[Stored items]

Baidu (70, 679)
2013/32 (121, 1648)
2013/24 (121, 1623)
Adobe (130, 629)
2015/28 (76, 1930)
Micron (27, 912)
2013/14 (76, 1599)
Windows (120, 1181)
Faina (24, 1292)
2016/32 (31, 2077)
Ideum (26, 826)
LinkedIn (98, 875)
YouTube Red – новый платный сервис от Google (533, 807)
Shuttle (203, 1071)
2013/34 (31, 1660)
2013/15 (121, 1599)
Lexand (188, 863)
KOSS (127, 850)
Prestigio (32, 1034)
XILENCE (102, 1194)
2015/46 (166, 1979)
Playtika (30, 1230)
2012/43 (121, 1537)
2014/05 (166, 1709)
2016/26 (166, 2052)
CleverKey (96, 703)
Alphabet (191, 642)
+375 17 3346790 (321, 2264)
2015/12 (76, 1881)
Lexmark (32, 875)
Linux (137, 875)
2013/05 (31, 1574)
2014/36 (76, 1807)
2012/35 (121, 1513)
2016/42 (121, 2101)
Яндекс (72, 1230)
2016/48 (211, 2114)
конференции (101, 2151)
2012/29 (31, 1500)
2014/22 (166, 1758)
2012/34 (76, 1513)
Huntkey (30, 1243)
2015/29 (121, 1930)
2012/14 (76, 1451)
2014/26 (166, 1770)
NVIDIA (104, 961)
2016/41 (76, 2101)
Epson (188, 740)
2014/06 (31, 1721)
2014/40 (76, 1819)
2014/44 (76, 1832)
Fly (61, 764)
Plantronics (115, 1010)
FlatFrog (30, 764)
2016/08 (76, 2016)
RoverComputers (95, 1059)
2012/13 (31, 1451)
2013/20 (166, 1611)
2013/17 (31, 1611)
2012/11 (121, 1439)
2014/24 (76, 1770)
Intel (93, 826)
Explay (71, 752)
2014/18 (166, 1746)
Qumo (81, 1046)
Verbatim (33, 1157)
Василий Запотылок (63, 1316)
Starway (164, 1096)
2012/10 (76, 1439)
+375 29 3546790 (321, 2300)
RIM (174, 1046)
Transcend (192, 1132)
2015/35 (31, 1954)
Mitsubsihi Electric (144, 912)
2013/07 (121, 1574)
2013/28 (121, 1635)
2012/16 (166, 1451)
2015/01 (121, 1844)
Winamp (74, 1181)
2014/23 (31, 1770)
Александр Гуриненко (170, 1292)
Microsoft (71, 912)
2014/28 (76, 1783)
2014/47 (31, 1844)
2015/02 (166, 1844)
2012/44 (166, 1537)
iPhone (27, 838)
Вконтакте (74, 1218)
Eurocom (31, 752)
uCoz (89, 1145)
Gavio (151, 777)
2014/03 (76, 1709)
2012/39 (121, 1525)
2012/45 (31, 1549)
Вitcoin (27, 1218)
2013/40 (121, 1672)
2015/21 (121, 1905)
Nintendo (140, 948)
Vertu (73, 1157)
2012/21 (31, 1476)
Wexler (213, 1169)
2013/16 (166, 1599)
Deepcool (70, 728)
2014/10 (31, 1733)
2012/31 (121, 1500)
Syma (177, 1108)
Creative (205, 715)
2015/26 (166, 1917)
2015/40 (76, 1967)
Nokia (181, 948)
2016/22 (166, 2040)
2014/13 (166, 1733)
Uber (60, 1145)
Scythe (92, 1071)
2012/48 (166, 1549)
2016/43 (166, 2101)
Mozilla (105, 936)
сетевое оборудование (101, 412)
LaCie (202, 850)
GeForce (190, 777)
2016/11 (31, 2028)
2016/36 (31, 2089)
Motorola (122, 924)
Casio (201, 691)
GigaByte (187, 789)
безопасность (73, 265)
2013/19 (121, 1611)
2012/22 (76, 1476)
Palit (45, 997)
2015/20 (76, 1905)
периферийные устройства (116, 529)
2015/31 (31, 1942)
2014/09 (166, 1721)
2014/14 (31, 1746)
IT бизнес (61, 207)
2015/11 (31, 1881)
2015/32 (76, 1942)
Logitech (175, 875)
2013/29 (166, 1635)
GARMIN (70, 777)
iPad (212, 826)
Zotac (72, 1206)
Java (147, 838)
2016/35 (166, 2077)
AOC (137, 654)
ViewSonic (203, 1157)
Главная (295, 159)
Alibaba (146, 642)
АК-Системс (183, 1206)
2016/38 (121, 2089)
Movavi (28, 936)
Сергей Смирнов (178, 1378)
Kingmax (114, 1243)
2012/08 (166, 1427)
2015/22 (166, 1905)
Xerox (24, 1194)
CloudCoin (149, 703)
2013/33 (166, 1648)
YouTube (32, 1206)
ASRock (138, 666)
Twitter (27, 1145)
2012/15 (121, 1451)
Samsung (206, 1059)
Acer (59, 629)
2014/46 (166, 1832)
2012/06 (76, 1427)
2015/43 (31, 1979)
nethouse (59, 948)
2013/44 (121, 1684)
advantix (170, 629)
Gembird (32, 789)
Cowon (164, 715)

→ Written request
Starting at the line of the material above that contains "2015/28 (76, 1930)" and ending after the line that contains "Starway (164, 1096)", rewrite each line with its text unchanged and every coordinate increased by 76.

→ Result for this exercise
2015/28 (152, 2006)
Micron (103, 988)
2013/14 (152, 1675)
Windows (196, 1257)
Faina (100, 1368)
2016/32 (107, 2153)
Ideum (102, 902)
LinkedIn (174, 951)
YouTube Red – новый платный сервис от Google (609, 883)
Shuttle (279, 1147)
2013/34 (107, 1736)
2013/15 (197, 1675)
Lexand (264, 939)
KOSS (203, 926)
Prestigio (108, 1110)
XILENCE (178, 1270)
2015/46 (242, 2055)
Playtika (106, 1306)
2012/43 (197, 1613)
2014/05 (242, 1785)
2016/26 (242, 2128)
CleverKey (172, 779)
Alphabet (267, 718)
+375 17 3346790 (397, 2340)
2015/12 (152, 1957)
Lexmark (108, 951)
Linux (213, 951)
2013/05 (107, 1650)
2014/36 (152, 1883)
2012/35 (197, 1589)
2016/42 (197, 2177)
Яндекс (148, 1306)
2016/48 (287, 2190)
конференции (177, 2227)
2012/29 (107, 1576)
2014/22 (242, 1834)
2012/34 (152, 1589)
Huntkey (106, 1319)
2015/29 (197, 2006)
2012/14 (152, 1527)
2014/26 (242, 1846)
NVIDIA (180, 1037)
2016/41 (152, 2177)
Epson (264, 816)
2014/06 (107, 1797)
2014/40 (152, 1895)
2014/44 (152, 1908)
Fly (137, 840)
Plantronics (191, 1086)
FlatFrog (106, 840)
2016/08 (152, 2092)
RoverComputers (171, 1135)
2012/13 (107, 1527)
2013/20 (242, 1687)
2013/17 (107, 1687)
2012/11 (197, 1515)
2014/24 (152, 1846)
Intel (169, 902)
Explay (147, 828)
2014/18 (242, 1822)
Qumo (157, 1122)
Verbatim (109, 1233)
Василий Запотылок (139, 1392)
Starway (240, 1172)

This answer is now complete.